Sprint sues AT&T over the company's use of '5G E,' claims false advertising

AT&T's calling its latest 4G LTE network "5G E" isn't just drawing the ire of tech media and fans. It's now drawing fire from Sprint in the form of a lawsuit.

In a lawsuit filed in New York's Southern District, Sprint says it is taking the action as a result of "AT&T's false advertising and deceptive acts" around 5G E.

Since late last year, AT&T has been touting its upgraded 4G LTE as 5G E in TV ads, ramping up the running of the spots in 2019.

AT&T, Sprint alleges, "has sought to gain an unfair advantage in the race to 5G by embarking on a nationwide advertising campaign to deceive consumers into believing that its existing 4G LTE Advanced network is now a 5G network."

"This technology is indisputably not 5G," Sprint's suit continues. "Adding an 'E' or the word 'Evolution' to 5G does not mitigate the deception. AT&T is advertising its network as '5G' and consumers wrongly believe that AT&T is offering 5G technology."

In addition to its television campaign, AT&T's website also now has a section for "5G E" phones. This includes phones released last year like the Galaxy S9, iPhone XR and iPhone XS as well as older phones like the Galaxy S8, iPhone 8 and iPhone X.

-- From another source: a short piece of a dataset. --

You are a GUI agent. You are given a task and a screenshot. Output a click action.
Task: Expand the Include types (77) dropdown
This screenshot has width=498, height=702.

In updates to its Android phones, AT&T has already changed some devices to display a 5G E logo. A recent beta of iOS 12.2 shows the company is working with Apple to show the indicator on iPhones as well.

In a statement provided to USA TODAY, Sprint says that "AT&T is deliberately deceiving consumers into believing that their existing 4G LTE network operates on a coveted and highly anticipated 5G network."

"The reality is that this network isn't 'new' and '5G E' is a false and misleading term. AT&T is just like Sprint and all the other major wireless carriers currently operating a nationwide 4G LTE network. AT&T's deceptive ads have harmed consumers by persuading them to purchase or continue purchasing AT&T's services based on the lie that they are offering 5G."

"It's clear that no other technique has worked," Sprint's outside counsel, Craig Whitney from the firm Frankfurt, Kurnit, Klein & Selz, tells USA TODAY. "We're talking about tens, if not hundreds of millions, of consumers here are being blatantly deceived into thinking that AT&T's LTE network is 5G, which it's not."

In its suit, Sprint says that it reached out to AT&T on Jan. 4 "demanding that AT&T stop its false and misleading activity." On Jan. 16, AT&T responded by "unequivocally denying Sprint's request and refusing to alter its deceptive conduct," according to the suit.

"We have very extensive evidence to prove that consumers are confused."

AT&T remains defiant

In a statement provided to USA TODAY, AT&T remained defiant while vowing to fight Sprint's lawsuit.

"We understand why our competitors don't like what we are doing, but our customers love it. We introduced 5G Evolution more than two years ago, clearly defining it as an evolutionary step to standards-based 5G," the company said. "5G Evolution and the 5GE indicator simply let customers know when their device is in an area where speeds up to twice as fast as standard LTE are available."

"We will fight this lawsuit while continuing to deploy 5G Evolution in addition to standards-based mobile 5G. Customers want and deserve to know when they are getting better speeds."

AT&T also took a shot at Sprint's pending $26-billion merger with T-Mobile, saying that the company "will have to reconcile its arguments to the FCC that it cannot deploy a widespread 5G network without T-Mobile while simultaneously claiming in this suit to be launching 'legitimate 5G technology imminently.'"

In a filing last year to the FCC about its need for the merger, caught by industry analyst Walter Piecyk, Sprint shared a map highlighting the deficiencies in its LTE network as well as its overall business. Sprint and T-Mobile have argued, during the merger process, that they need each other in order to build out a nationwide 5G network.

Sprint did not immediately respond to USA TODAY's request for comment on AT&T's statement.

Not the first carrier to get angry at AT&T

AT&T's other rivals, T-Mobile and Verizon, have each taken exception to AT&T's marketing last month.

T-Mobile called out AT&T on Twitter, sharing a video where it pasted a "9G" sticker on an iPhone writing "didn't realize it was this easy, brb updating." Verizon meanwhile took out a full-page ad in several major newspapers, including USA TODAY, to promise that it "won't take an old phone and just change the software to turn the 4 in the status bar into a 5."

Sprint says that, by claiming it has this so-called 5G E network in 400 markets when it isn't real 5G, AT&T "seeks to induce consumers to purchase or renew AT&T's services when they might otherwise have purchased Sprint's services."

In addition to asking for AT&T to be blocked from using "5G E" or its related terms now and going forward, Sprint is seeking damages from AT&T over the "immediate and irreparable harm" the ads, it says, have caused the company to suffer by making it appear as if AT&T's products and devices are superior to Sprint's.

There is no specific dollar figure requested, with Sprint's lawyers requesting for an amount to be "determined at trial."